Divorce rates are on the rise - but not among younger couples, as one might expect. Instead, the increase is among couples who are ages 50 and older. According to the US Census Bureau, divorce rates among adults ages 55 to 64 are about 43% and have increased since the 1990s.

While divorce at any age is a complicated and emotional process, divorcing when you're over the age of 50 has some bleaker financial consequences than it might for a 25- or 30-year-old. That's because divorce almost always has a negative effect on a person's lifetime financial state. If you're close to retirement when you divorce, there's much less time to recover.

There are a couple of reasons for this. Women are more financially independent, which allows them to divorce without facing as stark of a financial picture as they once did. Additionally, as longevity increases, the overall length of marriage is longer. This on its own puts couples at a higher risk for divorce. Here are a few things to consider if you're among one of the many adults getting divorced after age 50.

Retirement accounts are usually considered marital property.

Preparing for retirement takes decades of planning and saving by contributing to a 401(k) or IRA. In most states, funds that you contributed to a retirement account over the course of your marriage are considered property and assets. This means that when you divorce, that money gets split between the two of you.

What was once enough to cover a single mortgage and utilities for a single household, might not be enough now that it must cover two separate households.
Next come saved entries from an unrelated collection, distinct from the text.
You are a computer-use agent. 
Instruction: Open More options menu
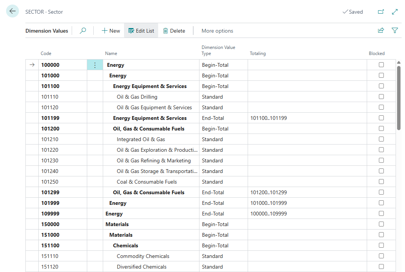pyautogui.click(x=217, y=31)
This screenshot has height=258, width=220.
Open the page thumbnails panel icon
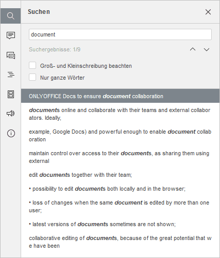pos(11,94)
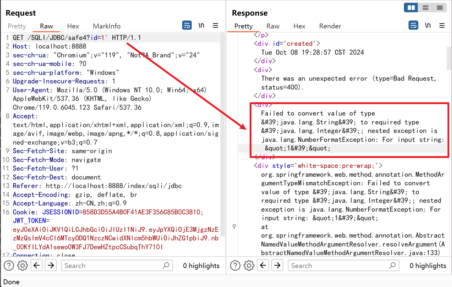Toggle word wrap icon in Response panel

tap(413, 25)
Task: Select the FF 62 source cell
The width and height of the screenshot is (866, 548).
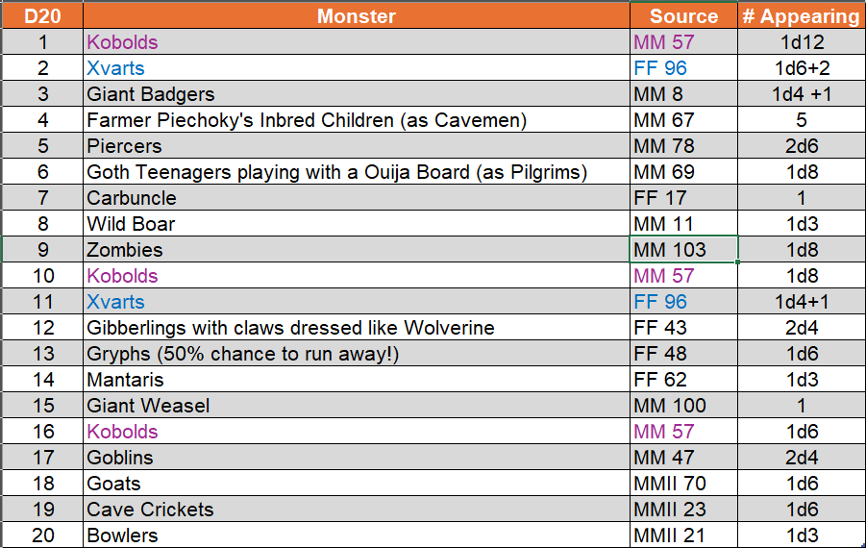Action: coord(683,380)
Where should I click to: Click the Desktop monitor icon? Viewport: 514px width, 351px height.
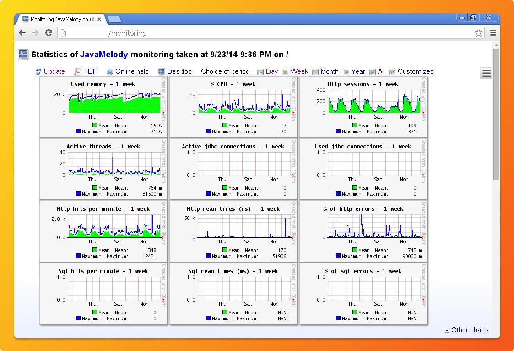162,72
The implications of this are profound, including the possibility of delaying retirement a few years or working part-time while retired.

Does keeping the house make sense?

During a divorce when the house is nearly or fully paid off, is keeping the house the right decision for either party? The house has a value, which means that your ex-spouse will receive some property equal to that value, and it might be retirement or savings accounts, future payments until that amount is met, or a life insurance policy.
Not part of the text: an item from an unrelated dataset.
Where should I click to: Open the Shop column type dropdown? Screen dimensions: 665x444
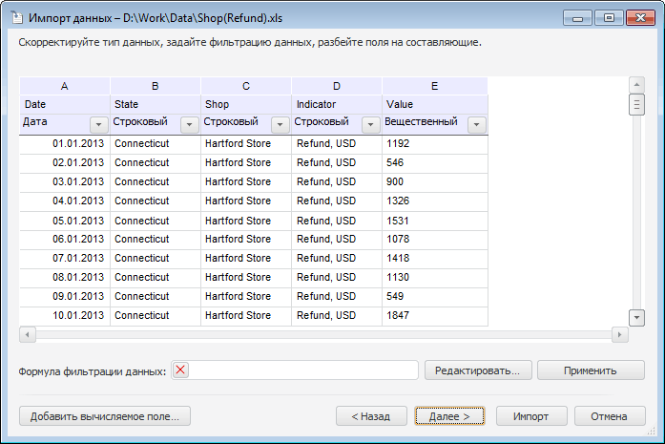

In addition, a home comes with considerable costs that might stretch your already reduced retirement savings beyond their limit. Such as repairs, homeowner's insurance, and more.

Alimony is typically granted if the marriage has been a long one.

When marriages last a specific length of time, you can expect a form of alimony or spousal support to come into play. Divorces that end shorter marriages often include some kind of payment for a short time to assist the less well-off spouse in recovering.

Separating from your spouse can wreak havoc on not only your emotional life but your financial one as well. If you are going through this difficult event, thinking about money is probably the last thing you want to do - however, if you don’t, you could find yourself in a highly precarious financial situation once the divorce is final.

If you retain ownership of a life insurance policy during divorce negotiations that has become unnecessary, or a burden, you may want to consider a life settlement. Selling your policy for an amount greater than the cash surrender value can provide a significant liquidity event allowing you to bridge the gap in earnings.

Life settlements are an underutilized option that can be very helpful for seniors in certain circumstances. To learn more, read more about how this option can be beneficial for policy owners, or contact us today.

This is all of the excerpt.